After LMA placement, a flexible bronchoscopy was performed. The trachea was examined from the vocal cords down to the carina, and no tracheal wall involvement was seen.
The patient was positioned on a bean bag in the left lateral decubitus position and strapped to the table. The right shoulder was extended over the head and supported by an arm rest. An axillary roll was placed. The patient was placed in the steep reverse Trendelenburg position. The robot was brought in, over-hanging the head just over the right shoulder.
A 4-arm technique was used to perform this operation. Surface anatomy was marked on the chest wall. The tip of the scapula, the hilum, and the location of the mass were drawn out. The port sites were marked. Five ports were placed. The camera port (12 mm) was placed in the posterior axillary line in the 5th intercostal space (ICS). Ports for the robotic arms were placed in the anterior axillary, anterior scapular, and mid-scapular line, each approximately a hand-width apart. An accessory utility 12 mm port was placed in the mid-axillary line, in the 7th ICS. This port was used for suctioning, passing sutures, and removing the specimen. The Blake drain was also brought out through this port site.
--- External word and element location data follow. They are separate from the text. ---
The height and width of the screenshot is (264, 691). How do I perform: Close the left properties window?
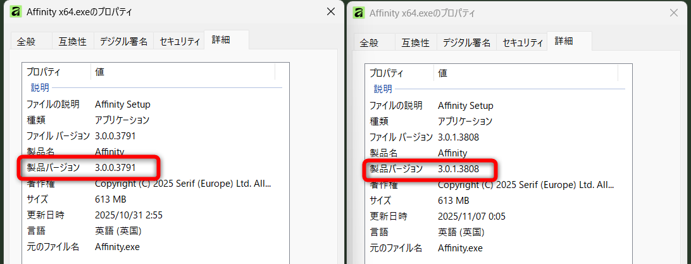[330, 12]
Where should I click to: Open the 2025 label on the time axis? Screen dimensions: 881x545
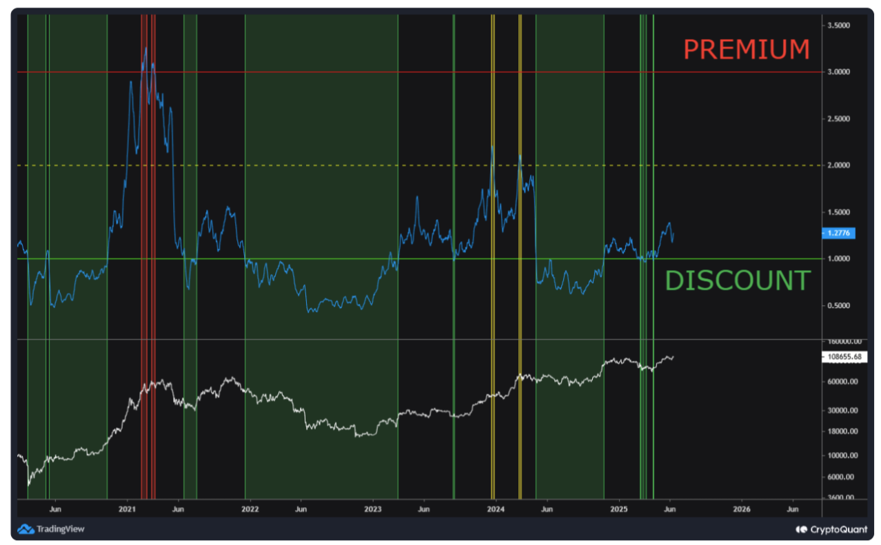click(618, 508)
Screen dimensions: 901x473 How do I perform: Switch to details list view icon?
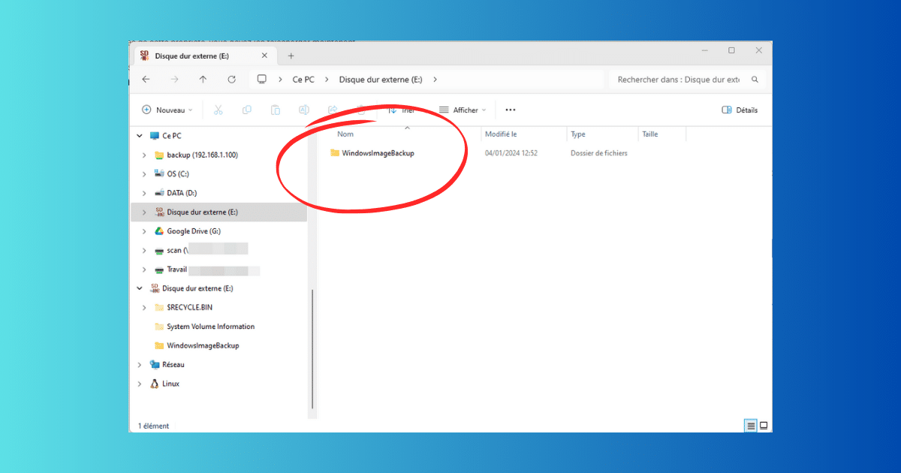[750, 426]
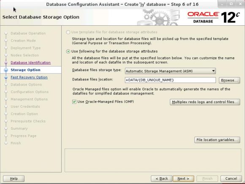
Task: Open File location variables dialog
Action: pyautogui.click(x=217, y=140)
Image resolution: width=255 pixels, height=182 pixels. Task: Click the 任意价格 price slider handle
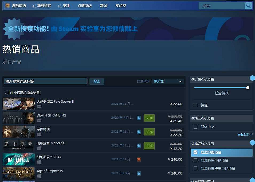[248, 87]
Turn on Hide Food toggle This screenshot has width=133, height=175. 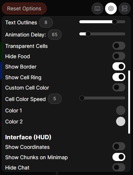coord(119,56)
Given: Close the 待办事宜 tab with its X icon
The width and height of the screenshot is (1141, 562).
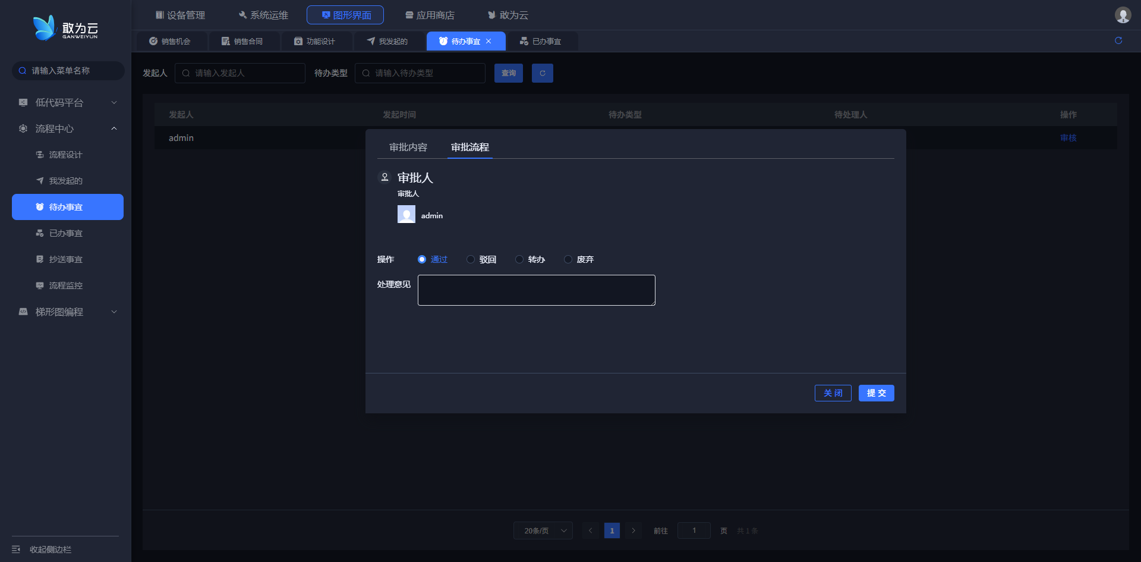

At the end of the procedure, the patient was extubated on table and then recovered in the PACU. A chest x-ray did not reveal any residual pneumothorax. The Blake drain was removed on the first post-operative day and the patient was discharged home.
The robot-assisted technique for mediastinal mass resection is an excellent technique. The 4th arm allows for retraction. The 10X magnification provides excellent visualization of the mediastinal structures. The wristed instruments allow easy dissection of structures. Patients have excellent recovery, as demonstrated in this case.